“SIR WILLIAM COURTENAY.”
From an old print.
Matters came to a crisis toward the end of May. Courtenay had marched the country round with agricultural labourers and others who had left their work in the fields to follow the Lord, and the farmers who thus saw their fields remaining untilled grew anxious. One, bolder than the rest, applied to the magistrate for the detention of his men who had thus left their employment; and, with a local constable named Mears and two others, he came up with Courtenay’s band on the morning of May 31st.
BATTLE OF BOSSENDEN
Ever since the 28th of that month, Courtenay had been tramping the roads and lanes with a band of about one hundred rustics.
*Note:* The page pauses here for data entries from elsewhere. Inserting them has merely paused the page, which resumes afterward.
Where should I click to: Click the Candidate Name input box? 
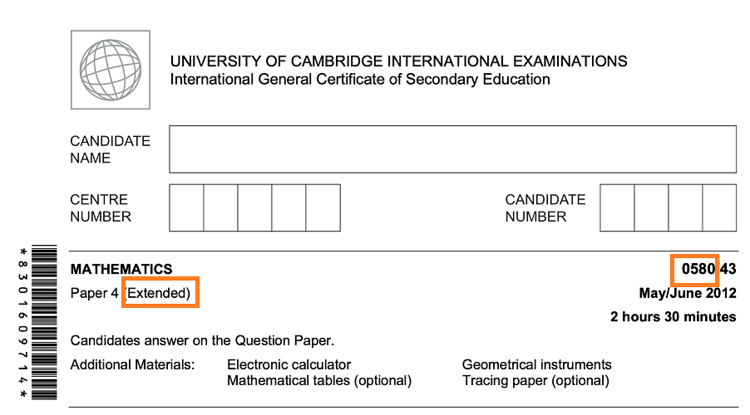[x=452, y=149]
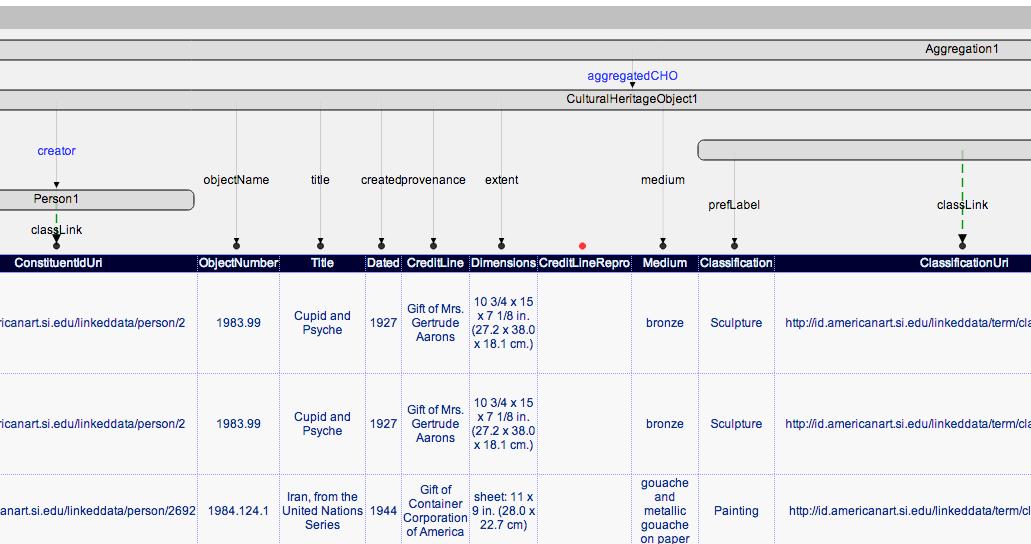This screenshot has height=544, width=1031.
Task: Click the aggregatedCHO link label
Action: 632,75
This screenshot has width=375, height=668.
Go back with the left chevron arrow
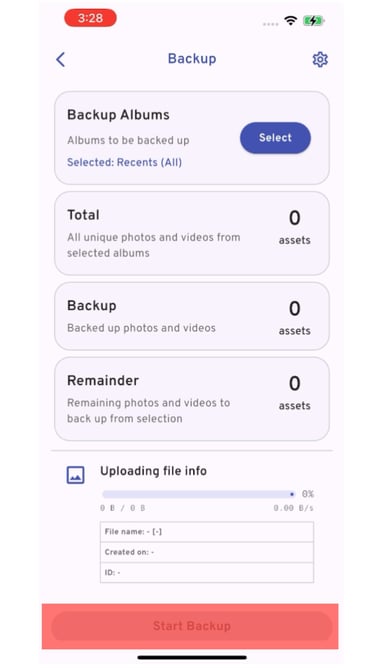61,60
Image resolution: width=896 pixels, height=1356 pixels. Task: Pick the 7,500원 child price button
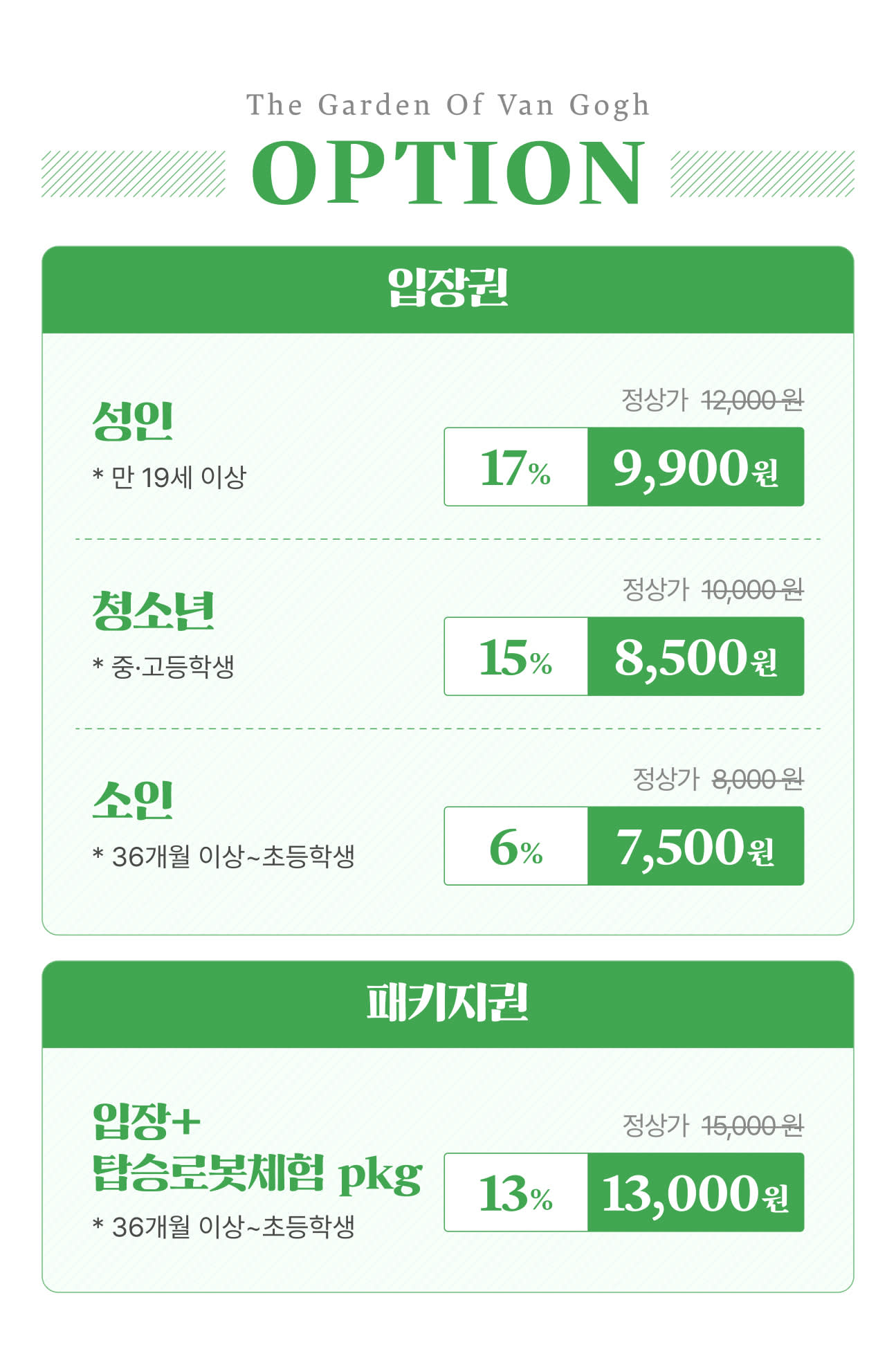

Starting from Boughton on that day, they had bought bread, and, placing half a loaf on a pole, above a blue-and-white flag bearing a lion rampant, had marched through Goodnestone, Hernhill, and Dargate Common, where they all fell down on their knees while Courtenay prayed. Then they proceeded to Bossenden Farm, where they supped and slept in a barn. Leaving Bossenden at three o’clock the next morning, their leader took them to Sittingbourne, where he procured breakfast for the whole party at a cost of 25s. The rest of the day was spent in parading the country round Boughton, and the next evening was spent again at Bossenden Farm. The following morning, Mears the constable, with his party of three, came up with them in a meadow, and demanded the surrender of the farmers’ men. The men refused to leave, and Courtenay shot the constable dead on the spot. Alarmed at this, the others rode off hastily to Canterbury for military assistance, while Courtenay administered the sacrament to his men in bread-and-water. All knelt down and worshipped him, and a farmer, one Alexander Foad, kneeling, asked “should he follow him in body or in heart?” “In the body,” replied Courtenay; whereupon Foad sprang up, exclaiming, “Oh! be joyful, be joyful! The Saviour has accepted me. Go on, go on, I’ll follow thee till I drop!”
“COURTENAY.”
From an old print.
When the terrified three reached Canterbury, they secured the aid of a company of the Forty-fifth Regiment. A young officer, Lieutenant Bennett, staying with friends in the city, volunteered to go with them. Coming to Bossenden, they found Courtenay and his hundred followers strongly posted amid alder-bushes in a deep and sequestered part of Bossenden Wood. Courtenay exhorted his people to behave like men. “God,” he said, “would protect him and them. Should he fall, he would infallibly rise again in greater glory than now; and wounds for his sake would be accounted for righteousness.”
DEATH OF “COURTENAY”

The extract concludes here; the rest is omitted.